La compagnie Cyrell Amp, qui œuvre dans le domaine de la construction, pourrait perdre 24 de ses 80 employés. Elle lance un cri du cœur pour éviter que ses travailleurs étrangers soient obligés de quitter le territoire québécois.
Selon la directrice marketing de la compagnie, Amélie Poirier-Borduas, le gouvernement du Québec doit entamer des démarches pour que sa clause grand-père soit étendue à l'ensemble des régions du Québec.
Elle explique que la récente mesure de la première ministre Christine Fréchette d'alléger le portefeuille des PME est à côté du vrai problème auquel font face de nombreuses entreprises québécoises.
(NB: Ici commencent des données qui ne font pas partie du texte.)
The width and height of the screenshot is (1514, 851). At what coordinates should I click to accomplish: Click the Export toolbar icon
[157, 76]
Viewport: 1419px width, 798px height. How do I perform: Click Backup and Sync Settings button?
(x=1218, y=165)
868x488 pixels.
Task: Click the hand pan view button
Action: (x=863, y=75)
Écoutez Amélie Poirier-Borduas, directrice marketing et développement stratégique chez Cyrell Amp, développer sur le sujet, vendredi, avec Luc Ferrandez et Nathalie Normandeau.
«On est rendus dans une société super éduquée, super spécialisée, ce qui est super, mais pour tout ce qui est manufacturier, des jobs d'usine, de l'assemblage, des journaliers et autres, par exemple, pour un poste qu'on va afficher, on va avoir neuf CV internationaux, puis un seul CV québécois.»